We have this concept in life named “infinity,” and inside of that concept is the idea of variety. Many people enjoy doing the same thing repeatedly. I get bored with it and I really do believe that dogs get bored, too. You can prove this to yourself by doing some different activity with your dog or by buying him a new treat.
Treats to Reinforce Behavior
I wrote earlier this month about using treats to reinforce behavior, and I really think that if your dog has done something out of the ordinary, he deserves a special, new treat just to keep things fresh and special.
Here’s a list of different and special kinds of treats for your golden retrievers. Try them and see if the responses of your dog doesn’t show a bit more pleasure and happiness.

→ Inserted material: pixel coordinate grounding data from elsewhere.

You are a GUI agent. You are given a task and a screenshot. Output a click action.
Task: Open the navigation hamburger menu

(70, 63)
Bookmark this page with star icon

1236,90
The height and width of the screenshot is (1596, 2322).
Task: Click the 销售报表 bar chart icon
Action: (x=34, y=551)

- Freeze chicken or beef bullion in ice cube trays. After a training session, place these in a bowl for your dog. They work particularly well on a hot day and it’s a nice change up from water.
- Bake a sweet potato until soft. Cut it up into chunks and include the skin. This works really well for behavior modification treats.
- Dehydrate apples, bananas, carrots, sweet potatoes or zucchini for your golden. They are a nice surprise for obedient behavior and you’ll certainly keep him interested in doing well if he doesn’t know what wonderful thing his reward will be “this time.”
- Frozen green beans are a nice surprise treat for your dog. He’ll love the change, and if you offer it in the summer time, he’ll enjoy the coolness, too.
- Turkey cut into chunks is a thriller treat for your dog.
Treats for Other Good Reasons
You’ll want to be careful when buying treats for your golden retriever puppy that you don’t put him into harms way with anything that might cause him to choke. Things like animal bones, hooves, rawhide, ears and bully sticks might cause choking or they might be treated with unnecessary chemicals that your puppy just doesn’t need.
If you’re going to give your dog human food, your best bet is to use only fresh food as it is the healthiest. Some cooked foods containing sauces or gravies might not work as well. This kind of treat has to be limited – in fact, you should factor it in so that it’s no more than 10% of his daily allotment – so that your dog does not become overweight.
Try a wide variety of treats with your golden retriever puppy and watch closely to see which one he responds to the best. At Wisteria Goldens, we keep the ones that highly motivate our golden retriever puppies for a high reward when training challenging cues. It makes for a happier relationship and we at Wisteria Goldens are all about that!